107 Corps Texte
Enfantement aquarelle Carant
Indicibilité dans le désir de
survivre.
Faim faim tout le temps
Mais je sais aussi refuser ma faim
Donc j'existe Donc je suis
Je mange donc je suis.
A nouveau grosse comme d'avant la parole de l'enfant étymologique.
Maintenant presque vieille et presqu'obèse.
Se maintenir sur ce presque - Ne pas chuter - Se bien tenir - Se retenir au
balancier.
Ensemble par la main mère et grand-mère maternelle.
Et je vis encore remplie, lourde inatteignable de plus en plus, presque.
Être une île et sa naufragée.
Survivre éveillée dans le secret avec ses secrets de gardienne de la vérité du
manque,
de l'énergie au tout fond du dedans de moi.
Tout de la décomposition des aliments rejoint les petites alvéoles de mon corps où ils sont
stockés pour affronter demain. Cellules atomiques que je garde en moi pour avoir de quoi soutenir un siège.
Energie captée prête à transmettre aux moments de la disette car il y aura manque. Il y a vide demain sera vide sans intérêt peut-être le goût des choses sera-t-il perdu.
Gardienne de l'énergie avec peur parfois peur du trop plein -
de l'explosion de l'éclatement
en mille morceaux éparpillés
Se retenir pour survivre
Le plus longtemps possible.
Attendre attendre tapie un oeil ouvert veiller
jusqu'au moment où ce qui viendra me fera moi.
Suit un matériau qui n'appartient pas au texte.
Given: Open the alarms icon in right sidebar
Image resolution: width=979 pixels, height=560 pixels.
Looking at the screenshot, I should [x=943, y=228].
Je cherche parfois à retrouver dans l'épaisse forêt des mots d'autrefois des mots qui disent et font mal mal parfois en strophes ces événements de ruine et de mort qui ont déversé le cours des choses roulé boulé .
Rescapée inconnue des agonisantes d'avant jadis convoquées
malgré elles pour qu'elles soient entendues par ce qu'elles ont scellé et qu'elles m'ont cédé dans les profondeurs du temps et de la terre.
Je parle aussi je nais et vis avec les mots des autres
dans un état second de pythie projetée hors de mon corps mon corps organique oublié en état second de réception de ces mots écrits par d'autres et qui permettent de parler continuement sans
effort et de bouger comme dans l'eau de la mer soulagée de mon poids de mes bégaiements de mes inhibitions.
Entre veille et sommeil. Ouverte au monde par la
mise en sommeil de mes angoisses de mort.